What the task requires: Within the data below, count every line that includes "agent" and report the total alone.

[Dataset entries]
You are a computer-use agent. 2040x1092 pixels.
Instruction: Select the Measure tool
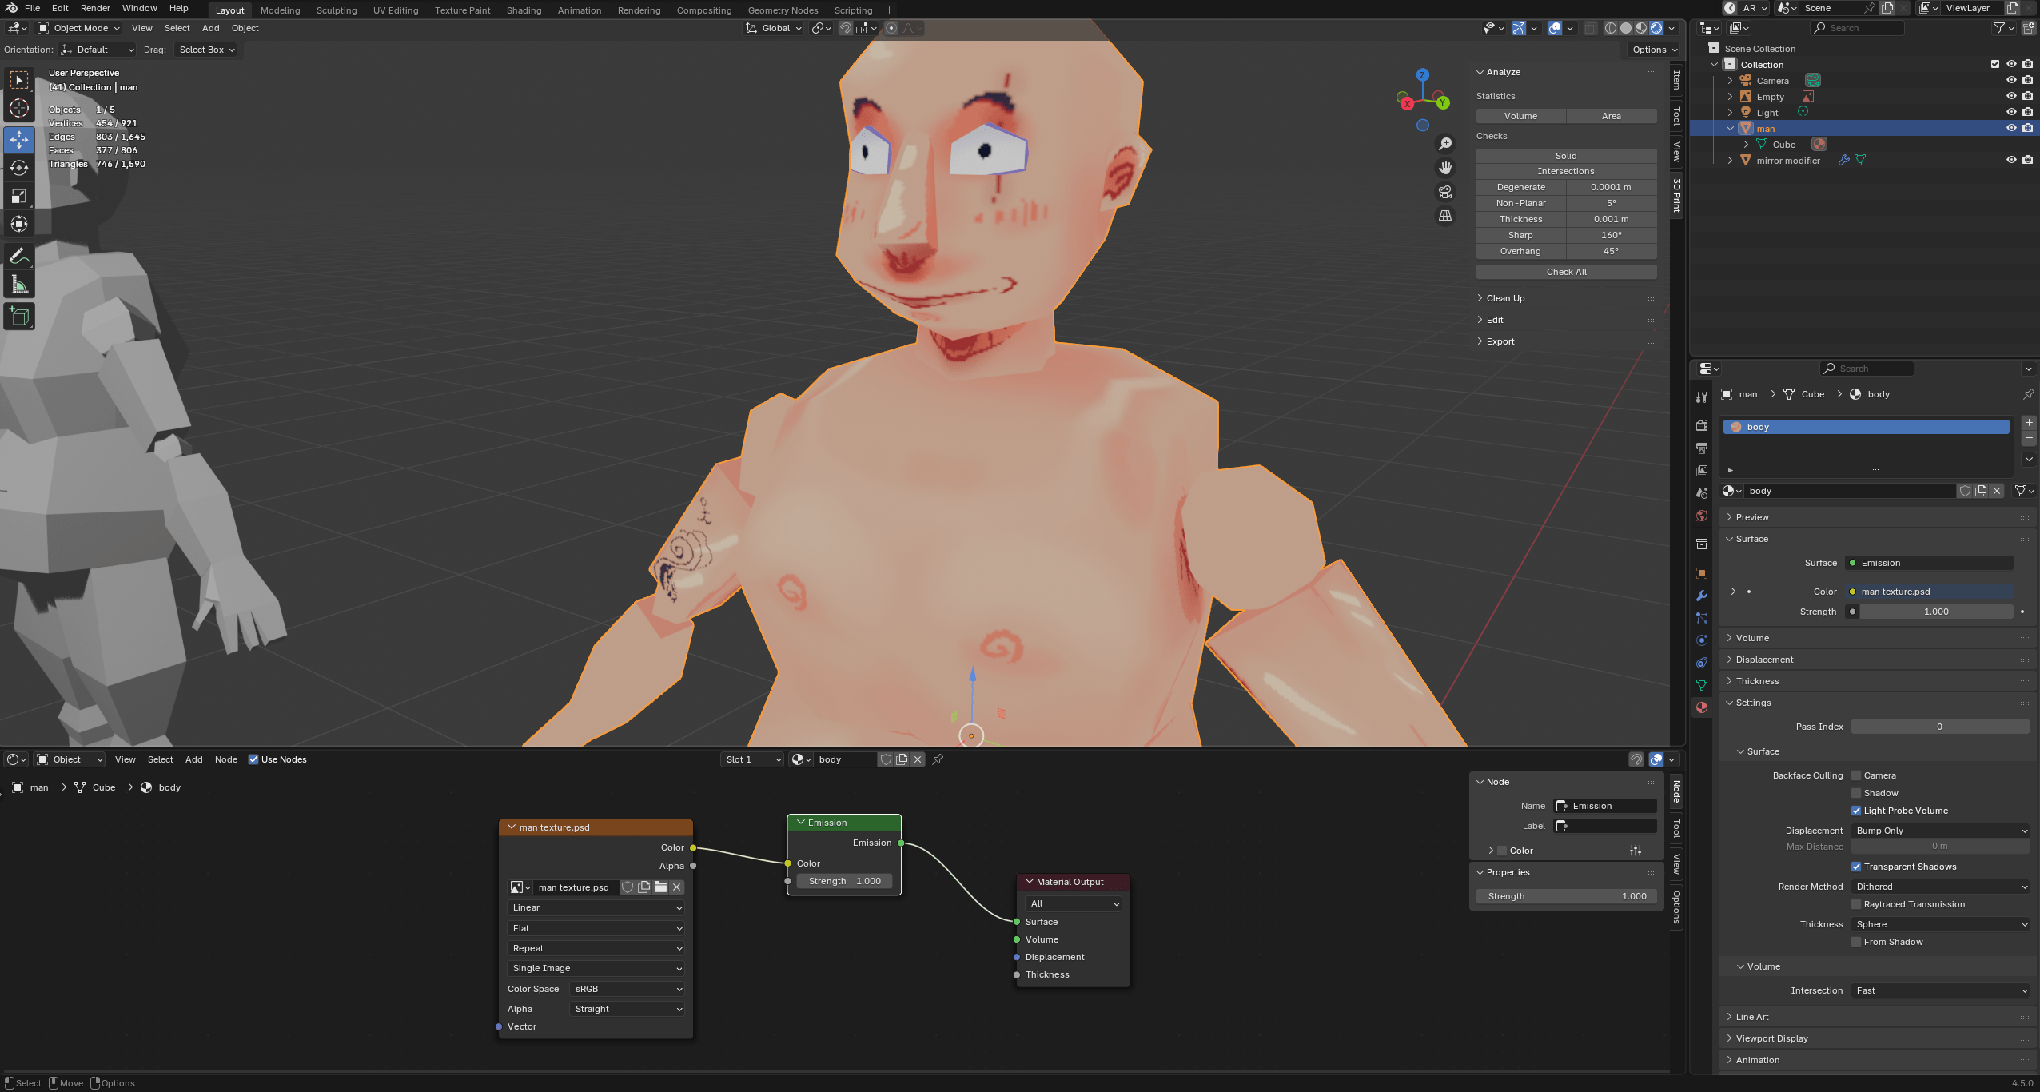point(19,285)
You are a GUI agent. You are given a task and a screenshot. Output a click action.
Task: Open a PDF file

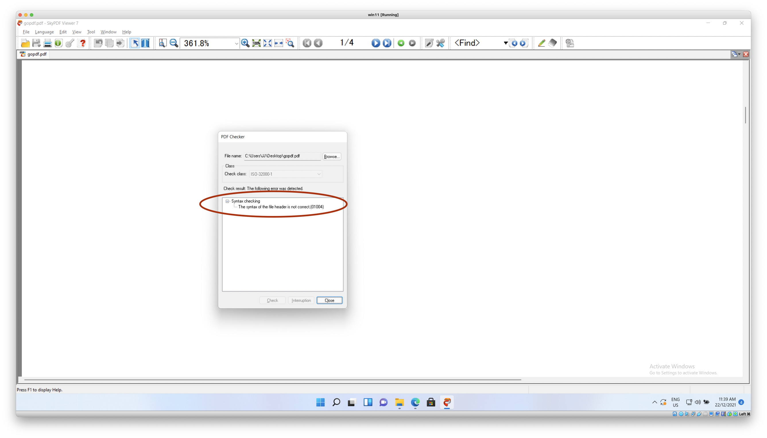pyautogui.click(x=25, y=43)
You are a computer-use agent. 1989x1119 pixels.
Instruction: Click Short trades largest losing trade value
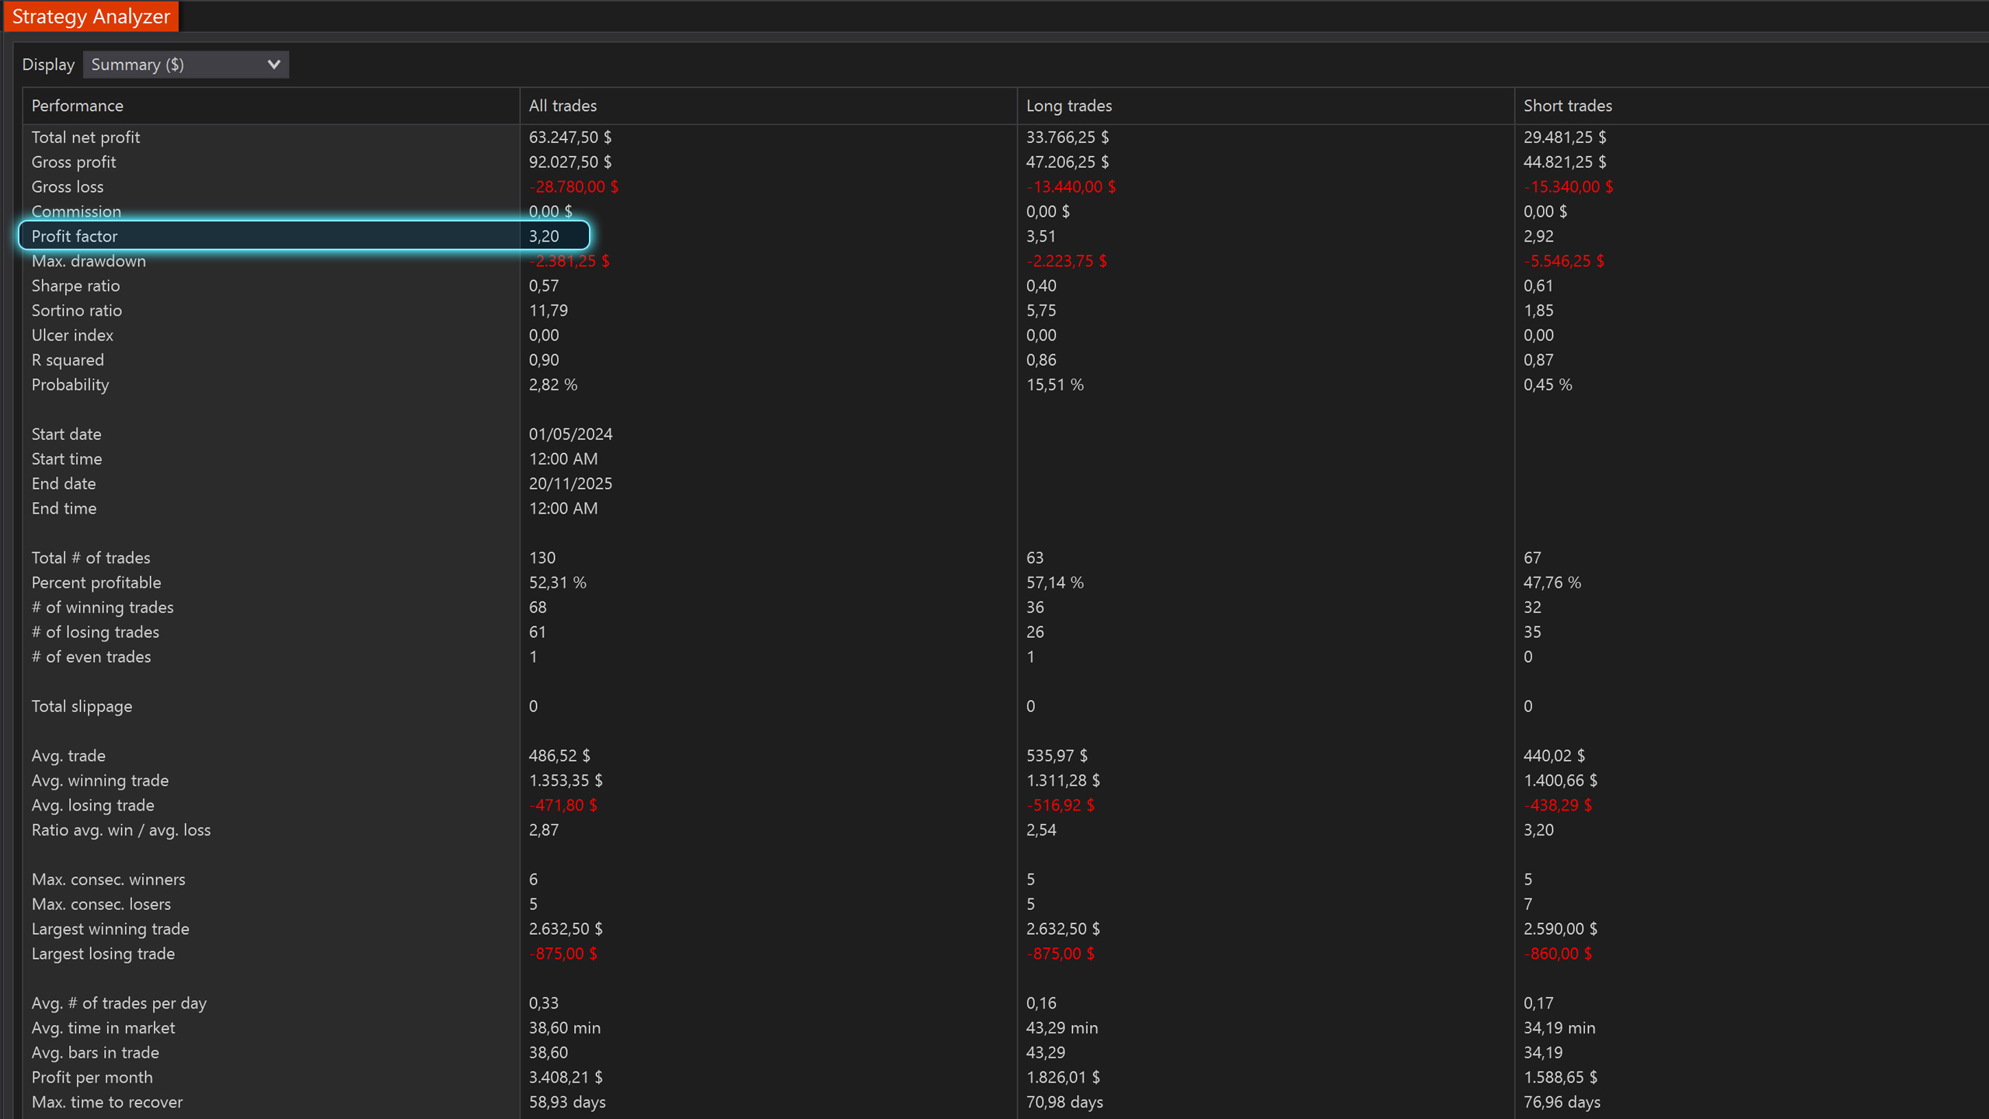coord(1557,953)
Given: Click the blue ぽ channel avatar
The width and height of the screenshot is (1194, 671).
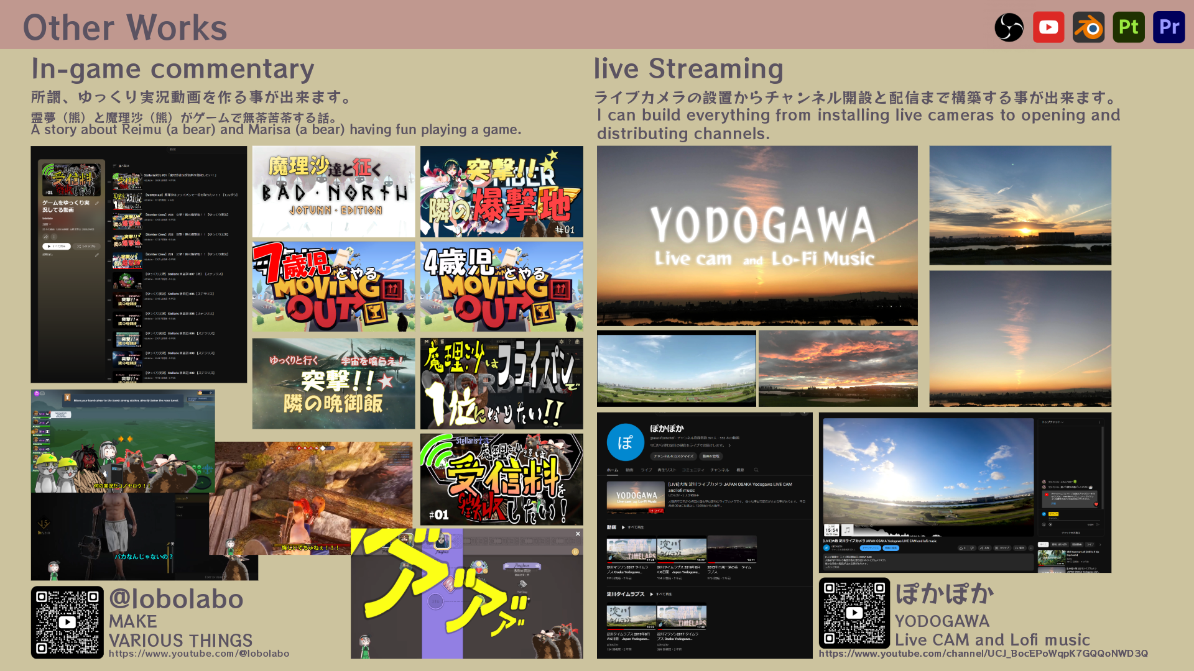Looking at the screenshot, I should pos(626,442).
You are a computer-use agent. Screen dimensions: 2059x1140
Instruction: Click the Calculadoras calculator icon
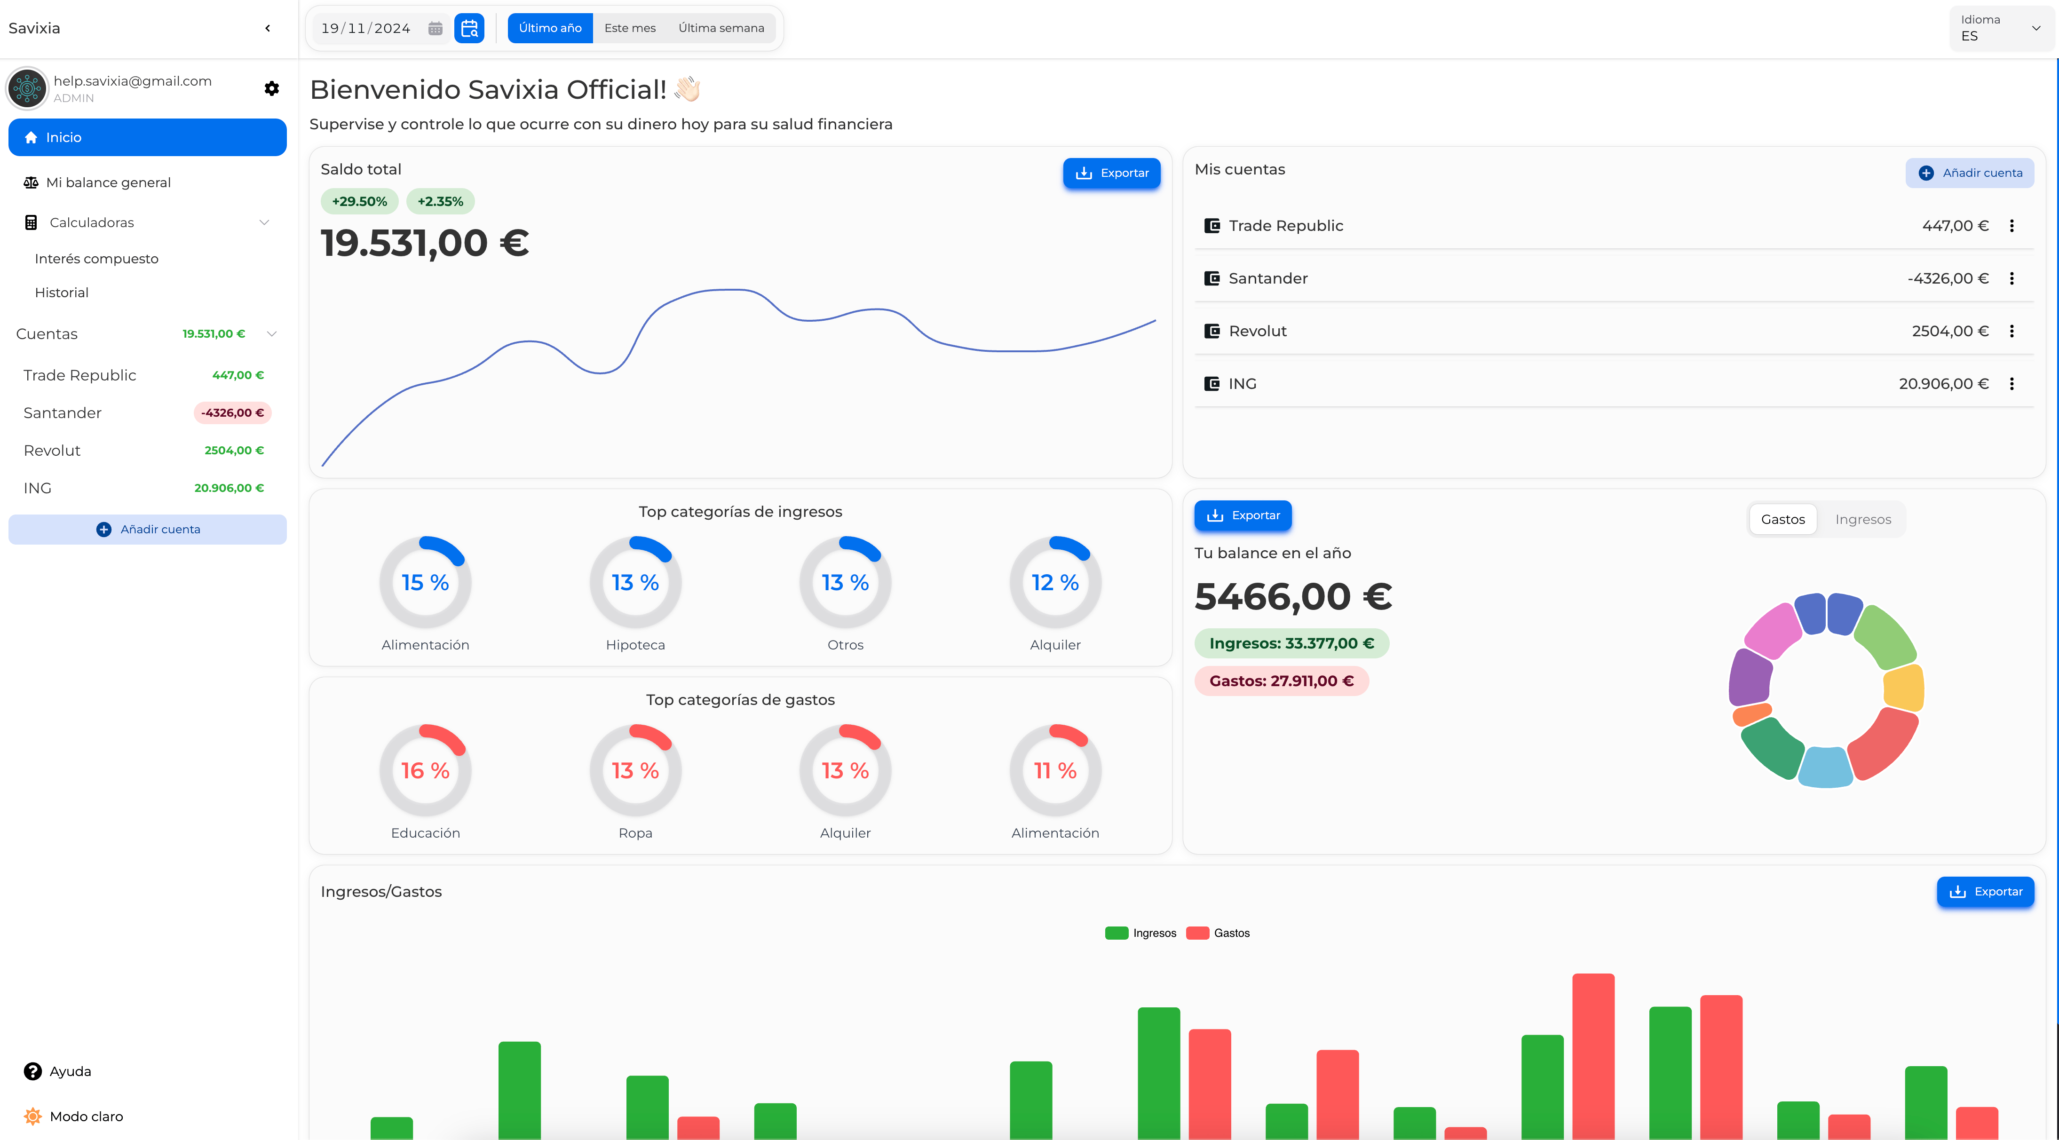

Task output: 4